Argued March 20, 2001 Decided May 29, 2001
- Full case name: Timothy Booth, v. C.O. Churner, et al.
- Citations: 532 U.S. 731 (more) 121 S. Ct. 1819; 149 L. Ed. 2d 958

Case history
- Prior: Complaint dismissed (M.D. Pa., 1997); affirmed, 206 F.3d 289 (3d Cir. 2000)

Holding
- Prisoners who seek only monetary damages in suits over prison conditions still must exhaust all administrative remedies before going to court, even if monetary damages are not available under the particular administrative process.

Court membership
- Chief Justice William Rehnquist Associate Justices John P. Stevens · Sandra Day O'Connor Antonin Scalia · Anthony Kennedy David Souter · Clarence Thomas Ruth Bader Ginsburg · Stephen Breyer

Case opinion
- Majority: Souter, joined by unanimous

Laws applied
- Prison Litigation Reform Act of 1995

= Booth v. Churner =

Booth v. Churner, 532 U.S. 731 (2001), was a United States Supreme Court case decided in 2001. The case concerned the extent to which a state prisoner must first utilize an administrative review process provided by the state, prior to filing a case in federal district court. The Court held that Booth still had a mechanism of administrative review, and thus his claim was premature.

==Background==
The Prison Litigation Reform Act of 1995 requires a prisoner to exhaust "such administrative remedies as are available" before suing over prison conditions. Timothy Booth, an inmate at the State Correctional Institution at Smithfield, Pennsylvania, filed a suit in District Court, claiming that corrections officers violated his Eighth Amendment right to be free from cruel and unusual punishment. Booth sought both injunctive relief and monetary damages. At the time of Booth's suit, Pennsylvania provided an administrative grievance and appeals system, which addressed Booth's complaints but had no provision for recovery of money damages. After the prison authority denied his administrative grievance, Booth did not seek administrative review. Subsequently, the District Court dismissed the complaint for failure to exhaust administrative remedies. In affirming, the Third Circuit Court of Appeals rejected Booth's argument that the exhaustion requirement was inapplicable because the administrative process could not award him the monetary relief he sought.
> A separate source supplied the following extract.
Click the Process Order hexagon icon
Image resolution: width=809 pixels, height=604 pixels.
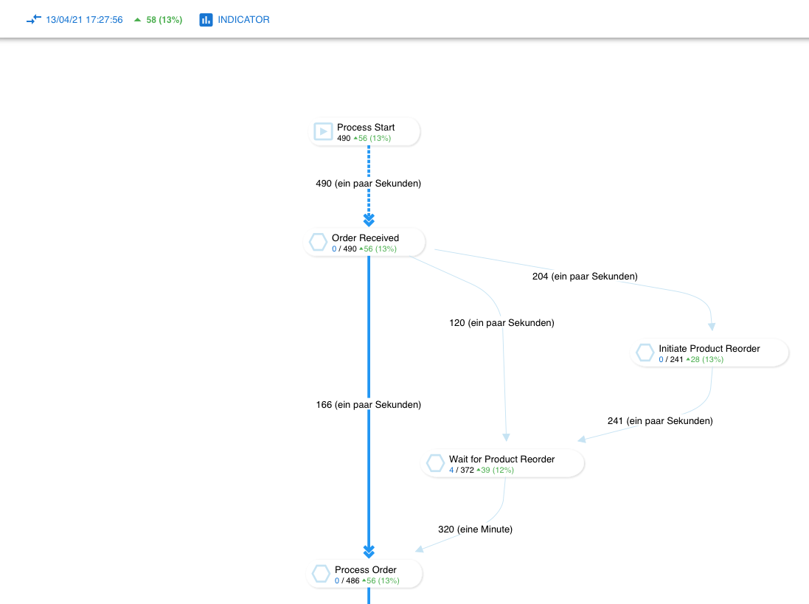coord(321,575)
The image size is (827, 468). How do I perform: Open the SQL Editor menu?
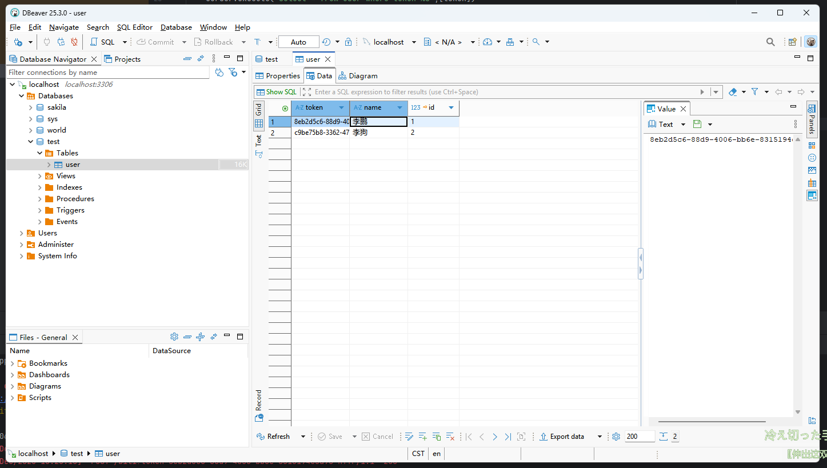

He appealed to the United States Supreme Court, which agreed to hear his case. The attorneys general of over 30 states filed amicus curiae briefs at the Court, urging affirmance of the decision.

==Opinion of the Court==

Justice David Souter wrote the unanimous majority opinion of the court, which agreed with the Third Circuit in rejecting Booth's claims. The Court held that even though the prison grievance procedure did not provide for requested monetary relief, Booth was nonetheless required to exhaust administrative remedies before filing suit with respect to prison conditions. Justice Souter wrote for the Court, "we think that Congress has mandated exhaustion clearly enough, regardless of the relief offered through administrative procedures." Therefore, Booth's suit was premature.